#### Task description:
For every record that follows, write out the text exactly and omit the picture, if one is present.

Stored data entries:
━━━━━━━━━━━━━━━━━━━━

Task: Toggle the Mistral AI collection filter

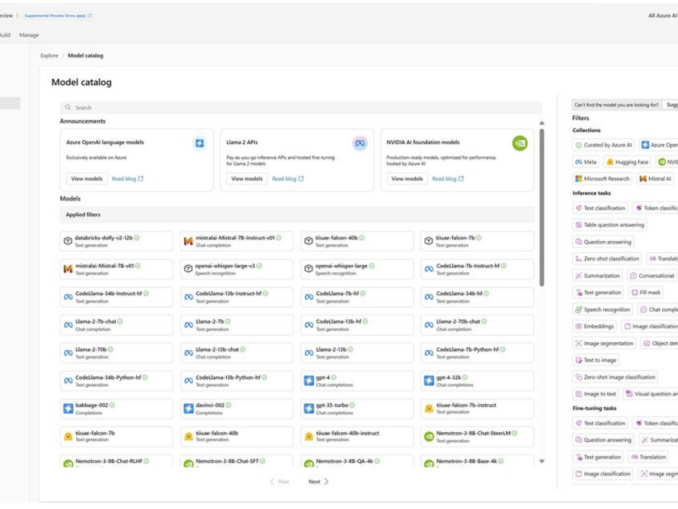Action: (655, 179)
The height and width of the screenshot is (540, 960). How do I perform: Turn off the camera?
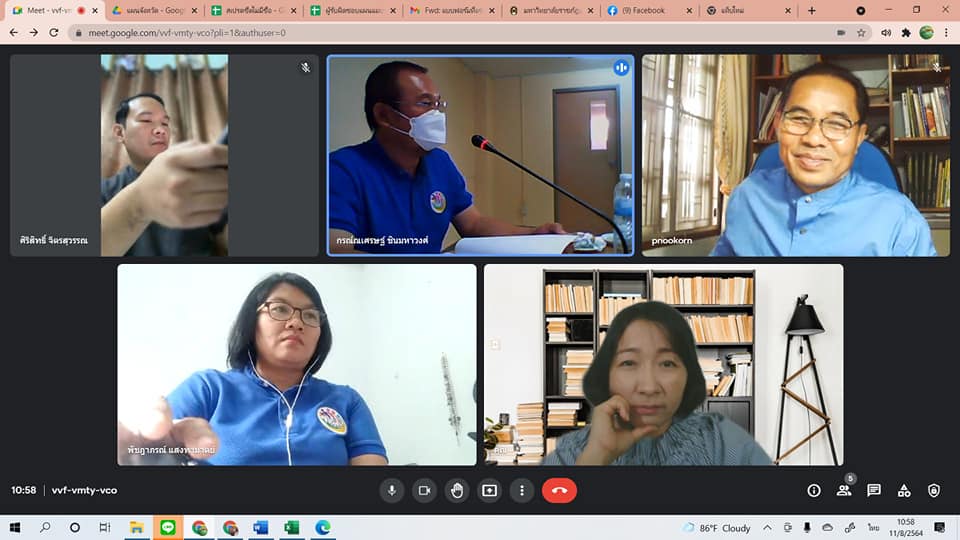pos(424,490)
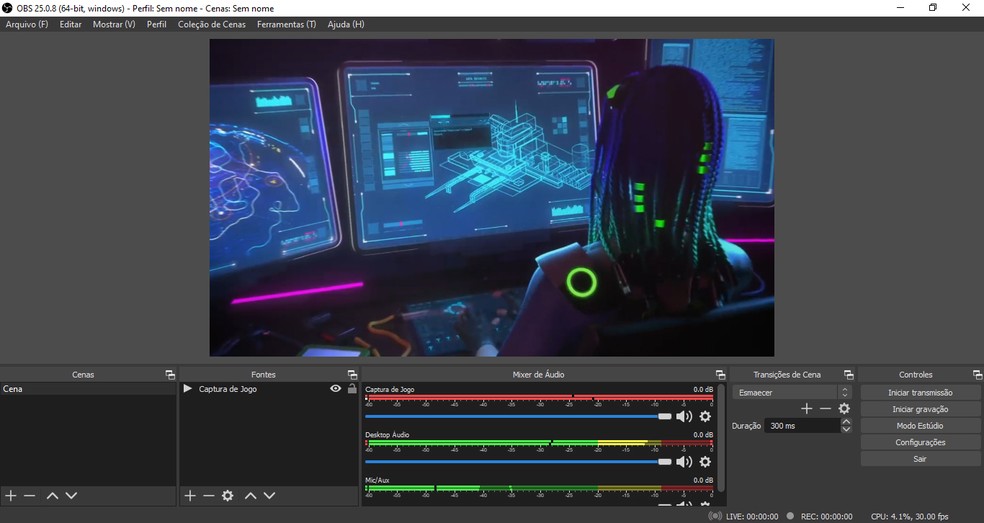
Task: Open source properties gear in Fontes panel
Action: click(x=227, y=496)
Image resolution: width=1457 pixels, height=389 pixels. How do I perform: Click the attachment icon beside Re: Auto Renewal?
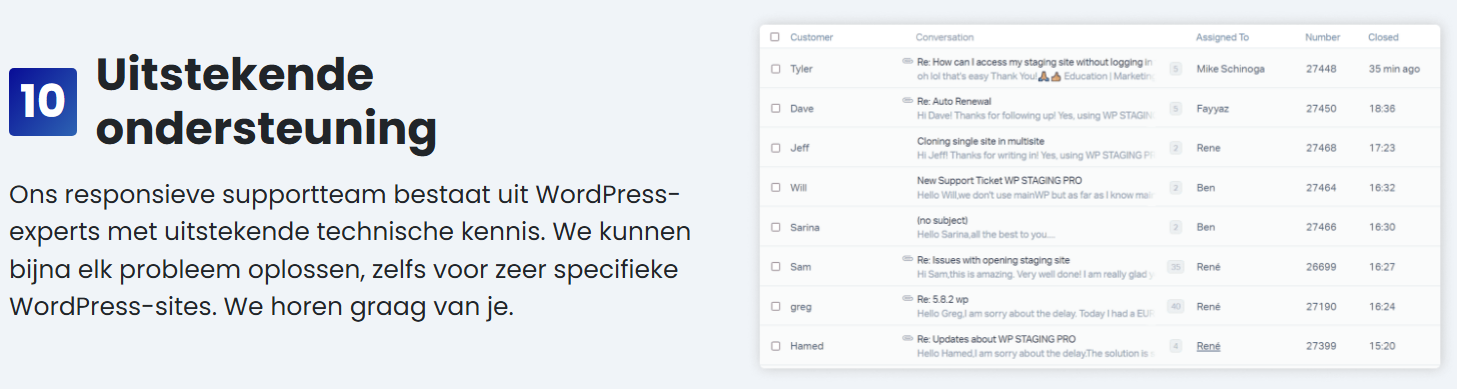coord(908,101)
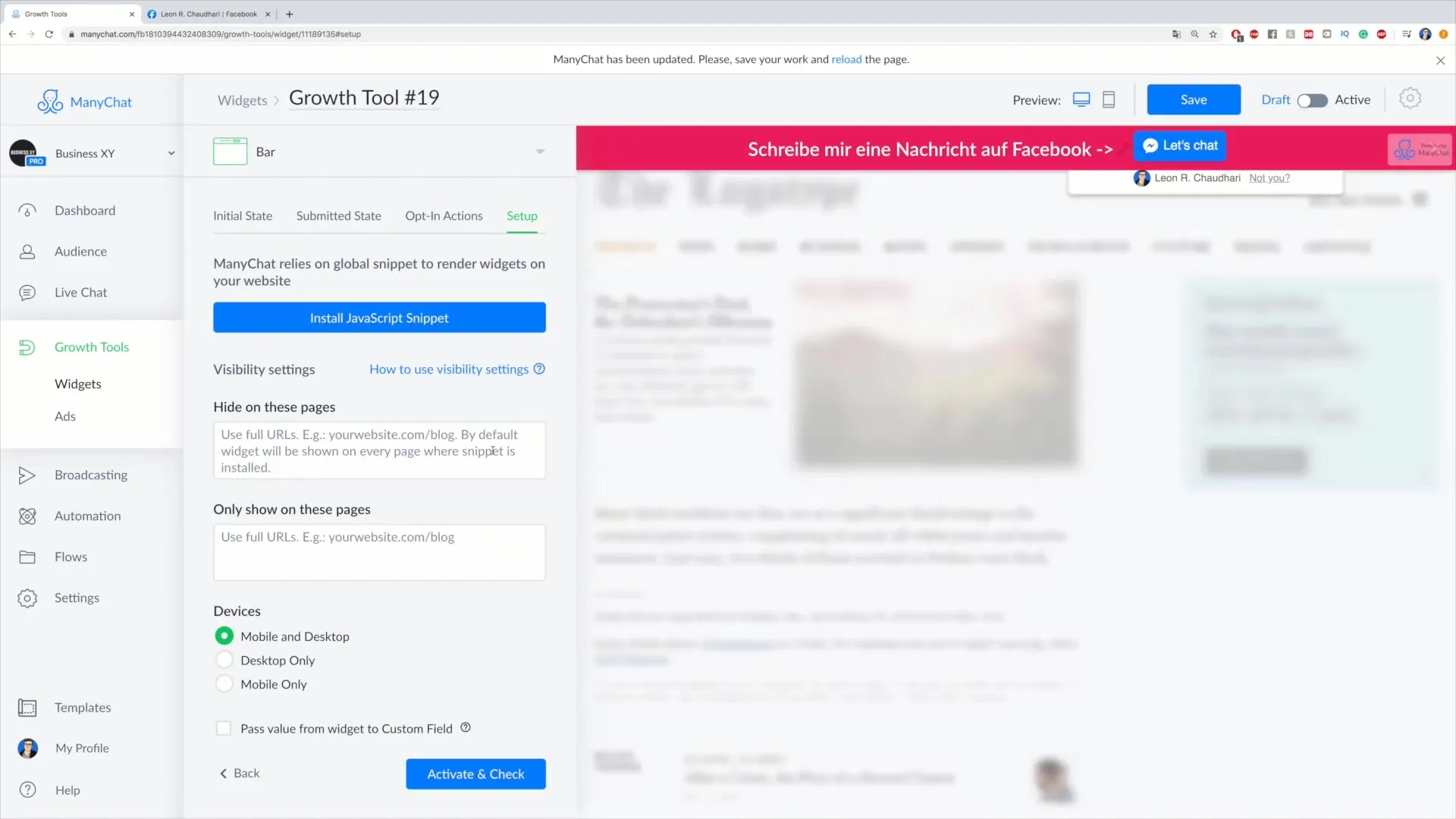This screenshot has height=819, width=1456.
Task: Enable the Pass value to Custom Field checkbox
Action: 223,728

━━━━━━━━━━━━━━━━━━━━

#### Problem solution:
Task: Toggle the Mistral AI collection filter

Action: (655, 179)
The height and width of the screenshot is (540, 960). How do I perform: Turn off the camera?
pos(424,490)
Task: Open source properties gear in Fontes panel
Action: click(x=227, y=496)
Image resolution: width=1457 pixels, height=389 pixels. How do I perform: Click the attachment icon beside Re: Auto Renewal?
coord(908,101)
This screenshot has height=819, width=1456.
Task: Enable the Pass value to Custom Field checkbox
Action: 223,728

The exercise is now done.